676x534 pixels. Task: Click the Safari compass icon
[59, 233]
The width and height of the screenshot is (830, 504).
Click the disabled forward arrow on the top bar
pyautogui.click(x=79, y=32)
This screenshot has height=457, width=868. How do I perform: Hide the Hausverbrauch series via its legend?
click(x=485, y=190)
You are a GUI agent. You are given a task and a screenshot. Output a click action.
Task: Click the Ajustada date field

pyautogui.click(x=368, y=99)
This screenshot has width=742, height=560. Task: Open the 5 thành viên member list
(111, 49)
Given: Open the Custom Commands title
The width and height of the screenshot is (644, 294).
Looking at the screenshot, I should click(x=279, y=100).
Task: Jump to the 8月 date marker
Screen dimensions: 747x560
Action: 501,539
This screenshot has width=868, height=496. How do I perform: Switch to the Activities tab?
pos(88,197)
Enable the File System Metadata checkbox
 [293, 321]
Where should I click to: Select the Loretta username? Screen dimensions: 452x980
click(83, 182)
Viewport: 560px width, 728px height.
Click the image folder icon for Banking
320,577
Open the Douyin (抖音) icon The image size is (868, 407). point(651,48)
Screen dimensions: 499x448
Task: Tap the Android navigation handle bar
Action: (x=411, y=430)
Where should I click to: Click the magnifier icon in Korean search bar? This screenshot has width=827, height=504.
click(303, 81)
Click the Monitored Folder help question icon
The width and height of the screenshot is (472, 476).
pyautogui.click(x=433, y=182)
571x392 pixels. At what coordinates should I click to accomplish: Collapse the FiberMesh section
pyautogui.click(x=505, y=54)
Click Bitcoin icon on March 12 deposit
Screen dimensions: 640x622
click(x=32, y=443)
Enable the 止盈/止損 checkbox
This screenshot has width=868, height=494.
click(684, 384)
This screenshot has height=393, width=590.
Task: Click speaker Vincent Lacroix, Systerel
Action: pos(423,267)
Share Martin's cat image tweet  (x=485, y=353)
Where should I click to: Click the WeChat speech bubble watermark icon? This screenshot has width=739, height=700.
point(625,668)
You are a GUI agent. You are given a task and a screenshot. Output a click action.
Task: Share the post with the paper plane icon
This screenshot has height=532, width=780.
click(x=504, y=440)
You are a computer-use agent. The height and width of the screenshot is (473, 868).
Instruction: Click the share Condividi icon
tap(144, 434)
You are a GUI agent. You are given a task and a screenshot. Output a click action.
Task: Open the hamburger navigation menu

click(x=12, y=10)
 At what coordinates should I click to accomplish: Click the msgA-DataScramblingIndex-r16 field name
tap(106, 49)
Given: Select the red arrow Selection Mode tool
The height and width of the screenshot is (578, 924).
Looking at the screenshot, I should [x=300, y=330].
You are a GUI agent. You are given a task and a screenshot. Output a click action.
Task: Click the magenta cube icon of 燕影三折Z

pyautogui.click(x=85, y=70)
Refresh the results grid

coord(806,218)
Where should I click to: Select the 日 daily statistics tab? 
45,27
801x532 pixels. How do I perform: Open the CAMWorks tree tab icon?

--------------------

* WORK ITEM
Return, exactly as they stand, the lines from the start of the records above through the line with "Given: Open the Custom Commands title", both ends included, and no other lines.

* RESULT
676x534 pixels. Task: Click the Safari compass icon
[59, 233]
The width and height of the screenshot is (830, 504).
Click the disabled forward arrow on the top bar
pyautogui.click(x=79, y=32)
This screenshot has height=457, width=868. How do I perform: Hide the Hausverbrauch series via its legend?
click(x=485, y=190)
You are a GUI agent. You are given a task and a screenshot. Output a click action.
Task: Click the Ajustada date field

pyautogui.click(x=368, y=99)
This screenshot has width=742, height=560. Task: Open the 5 thành viên member list
(111, 49)
Given: Open the Custom Commands title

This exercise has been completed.